14 Nov 2012 by Jim Fickett.

Robert Jenkins, an external member of the Financial Policy Committee of the Bank of England, has an interesting essay in today's Financial Times with some thoughts on a possible US debt crisis down the road.

First he goes over some well-known points:

Each percentage point rise in interest rates adds (over time) $160bn to annual debt financing. Thus a 5 per cent rate rise adds $800bn to the budget deficit and, given compounding, more than $8tn per decade to the national debt. …

more than 45 per cent of tradable US debt is held by foreigners. The Japanese are in hock to the Japanese people. The US is in hock to – among others, the Japanese.

But then he gets into some more thought-provoking points that are less often discussed.
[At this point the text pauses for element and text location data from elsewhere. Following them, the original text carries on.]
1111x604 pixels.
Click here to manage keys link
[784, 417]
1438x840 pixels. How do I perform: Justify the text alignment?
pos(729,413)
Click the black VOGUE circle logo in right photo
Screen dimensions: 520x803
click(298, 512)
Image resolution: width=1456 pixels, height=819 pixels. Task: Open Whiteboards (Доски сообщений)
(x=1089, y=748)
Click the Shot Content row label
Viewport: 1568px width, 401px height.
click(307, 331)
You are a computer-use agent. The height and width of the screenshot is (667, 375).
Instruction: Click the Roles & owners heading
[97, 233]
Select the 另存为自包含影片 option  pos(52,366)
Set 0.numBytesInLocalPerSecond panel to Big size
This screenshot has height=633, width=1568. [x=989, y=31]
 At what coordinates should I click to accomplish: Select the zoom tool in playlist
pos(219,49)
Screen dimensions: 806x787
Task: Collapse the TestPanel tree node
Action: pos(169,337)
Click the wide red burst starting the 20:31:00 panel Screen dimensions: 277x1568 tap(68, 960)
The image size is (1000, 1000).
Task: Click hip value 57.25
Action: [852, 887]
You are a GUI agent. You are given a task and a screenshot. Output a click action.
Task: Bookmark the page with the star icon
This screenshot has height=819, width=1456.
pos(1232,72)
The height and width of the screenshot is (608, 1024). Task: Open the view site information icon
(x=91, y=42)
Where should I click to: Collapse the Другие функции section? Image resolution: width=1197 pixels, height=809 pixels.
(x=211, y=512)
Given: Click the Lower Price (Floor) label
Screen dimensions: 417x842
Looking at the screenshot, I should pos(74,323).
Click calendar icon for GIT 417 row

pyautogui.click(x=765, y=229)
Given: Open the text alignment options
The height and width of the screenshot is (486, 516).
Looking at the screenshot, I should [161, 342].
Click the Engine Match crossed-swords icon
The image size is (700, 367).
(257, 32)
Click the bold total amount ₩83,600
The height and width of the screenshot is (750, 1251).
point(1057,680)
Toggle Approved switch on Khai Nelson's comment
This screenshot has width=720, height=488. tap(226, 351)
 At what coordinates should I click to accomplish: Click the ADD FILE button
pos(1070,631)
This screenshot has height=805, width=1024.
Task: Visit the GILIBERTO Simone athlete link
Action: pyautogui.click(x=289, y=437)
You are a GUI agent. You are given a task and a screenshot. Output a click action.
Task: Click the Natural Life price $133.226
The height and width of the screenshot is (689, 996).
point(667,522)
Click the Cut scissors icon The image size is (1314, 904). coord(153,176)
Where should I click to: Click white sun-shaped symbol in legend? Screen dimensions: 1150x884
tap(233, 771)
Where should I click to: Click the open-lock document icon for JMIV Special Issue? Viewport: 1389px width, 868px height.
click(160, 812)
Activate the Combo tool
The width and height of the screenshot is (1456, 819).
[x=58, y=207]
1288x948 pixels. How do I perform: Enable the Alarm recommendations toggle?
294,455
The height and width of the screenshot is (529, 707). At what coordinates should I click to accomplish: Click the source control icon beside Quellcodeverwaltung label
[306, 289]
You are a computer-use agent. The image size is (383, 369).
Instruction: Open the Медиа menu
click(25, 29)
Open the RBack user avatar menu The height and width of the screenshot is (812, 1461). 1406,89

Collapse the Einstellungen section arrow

The first is that, although US Treasury yields are now a fundamental benchmark in global finance, there is beginning to be some movement away from that.

globally, there are some $20tn of funded pension assets, $60tn of professionally-run assets under management and $600tn of various derivatives. The pricing of the related liabilities, expected returns and valuations is tied directly or indirectly to the yield on US Treasuries – all on the assumption that US paper represents a risk-free rate of return. Remove that assumption and we are in a financial world without gravity. …

sophisticated investors … are exploring two changes, each with profound implications for capital flows. First, they are asking leading investment firms to create a basket of securities that could replace the risk-free properties of US Treasuries of yore. Second, they are considering a shift from bond indices weighted by market capitalisation to benchmarks based on creditworthiness. The former favour US Treasuries, the latter may not. To the extent that these initiatives become trends, capital will flow away from those who borrow most and towards those who borrow least. Yields will reflect the change. Sounds familiar? Locals in Lisbon can advise.

The second is that QE has resulted in foreigners being more able to exit Treasuries than before:

By some estimates, the Federal Reserve now owns all but some $750bn of US debt issued with maturities of 10 years or greater. This suggests … that friendly foreigners have used the Fed’s market interventions to shorten the duration of their US holdings; and therefore that America’s creditors are less vulnerable than imagined to the threat of market losses – should they wish to exit.

And finally, regarding the title of this post, investors may be missing the more important issue regarding the so-called “fiscal cliff”:

The optimum solution would avoid undue belt tightening in the short term combined with credible deficit reduction in the longer term. Alas, a more likely outcome will involve some version of kicking the can further down a shortened piece of road. Here too, the old world holds lessons for the new. Indeed, faced with the prospects of postponement, the market may soon be asking a different question: which is the greater threat – that the US goes over the fiscal cliff or that it does not?